Rumours of a gay character on a Turkish Netflix series have fuelled anti-LGBT bigotry in the country.
New Turkish coming-of-age drama Love 101, which is set to begin on April 24, unleashed a torrent of fury over unconfirmed rumours that it will feature a gay character.
It’s technically legal to be gay in Turkey, but LGBT+ people in the country have few legal rights and face extreme stigma – with Pride parades still often brutally repressed by police.
The Love 101 rumours have fuelled a homophobic moral panic in the country.
Turkish TV watchdog says country ‘will not tolerate’ gay character on Netflix show
According to Reuters, the president of the Radio and Television Supreme Council Ebubekir Sahin made clear: “We will not tolerate broadcasts that are contrary to the national and spiritual values of our society.”
Online, posts have racked up thousands of likes accusing Netflix of “trying to normalise immorality”, branding the streaming giant “Islam’s enemy” for airing the show during Ramadan,
Netflix – which has championed LGBT+ representation in many of its releases – has not confirmed or denied reports about the show, but has warned of “misinformation” spreading online.
The streaming giant told Turkish media: “A lot of false information is spreading from fake accounts… believe only what you hear from us about the series and the characters, not the rumours.”
An official release states of the show: “Set primarily in 1998, with present day vignettes that frame each episode, LOVE 101 follows a group of 17-year-old misfits who set their mind on keeping their favourite teacher in town, so that they can stay in school.
“They plot for her to fall in love with the new basketball coach, but in doing so they don’t realize that they are actually discovering love themselves.

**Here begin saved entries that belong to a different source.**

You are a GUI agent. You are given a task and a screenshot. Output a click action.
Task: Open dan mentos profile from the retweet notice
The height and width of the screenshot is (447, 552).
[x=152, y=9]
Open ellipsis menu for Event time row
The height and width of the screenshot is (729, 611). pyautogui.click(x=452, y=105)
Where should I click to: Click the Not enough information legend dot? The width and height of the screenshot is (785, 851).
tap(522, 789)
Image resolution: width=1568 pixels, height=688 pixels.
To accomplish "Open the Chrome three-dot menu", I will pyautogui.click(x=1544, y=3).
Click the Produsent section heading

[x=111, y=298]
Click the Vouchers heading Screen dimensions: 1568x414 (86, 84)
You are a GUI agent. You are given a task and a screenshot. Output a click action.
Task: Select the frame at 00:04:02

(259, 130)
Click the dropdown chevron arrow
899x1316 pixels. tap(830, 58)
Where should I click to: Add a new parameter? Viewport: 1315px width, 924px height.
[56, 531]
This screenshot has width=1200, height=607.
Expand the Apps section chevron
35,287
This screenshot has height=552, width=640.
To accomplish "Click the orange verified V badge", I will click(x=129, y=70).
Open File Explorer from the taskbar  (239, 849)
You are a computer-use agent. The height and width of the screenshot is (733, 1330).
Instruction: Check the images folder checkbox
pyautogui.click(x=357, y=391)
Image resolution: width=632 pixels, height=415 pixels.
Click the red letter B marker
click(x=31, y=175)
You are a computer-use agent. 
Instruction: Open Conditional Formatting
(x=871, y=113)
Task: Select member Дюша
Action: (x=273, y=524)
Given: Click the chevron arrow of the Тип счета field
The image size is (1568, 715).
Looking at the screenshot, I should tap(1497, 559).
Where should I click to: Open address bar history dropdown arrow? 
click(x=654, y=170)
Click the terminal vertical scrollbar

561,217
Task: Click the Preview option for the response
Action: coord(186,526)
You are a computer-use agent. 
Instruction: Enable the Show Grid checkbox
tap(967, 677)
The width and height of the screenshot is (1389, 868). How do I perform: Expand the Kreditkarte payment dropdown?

“Through this journey they will learn they have more in common than they know, are stronger together than they are apart and that love can’t be manufactured.”
Plenty of people want better LGBT+ representation in Turkey
While the show has faced a homophobic backlash, plenty of Turks on social media are crying out for better LGBT+ representation.
One wrote: “i wasn’t planning on watching this show but homophobes were so loud and got me interested in the show. thank u a**holes for free publicity”.
Another added: “Netflix Turkey said gay rights. And the homophobes stay mad”.
But homophobia in the country is no joke. In June 2019, police clad in riot gear fired tear gas at Istanbul Pride marchers to disrupt the event, marking the fifth year the event has been prevented from going ahead.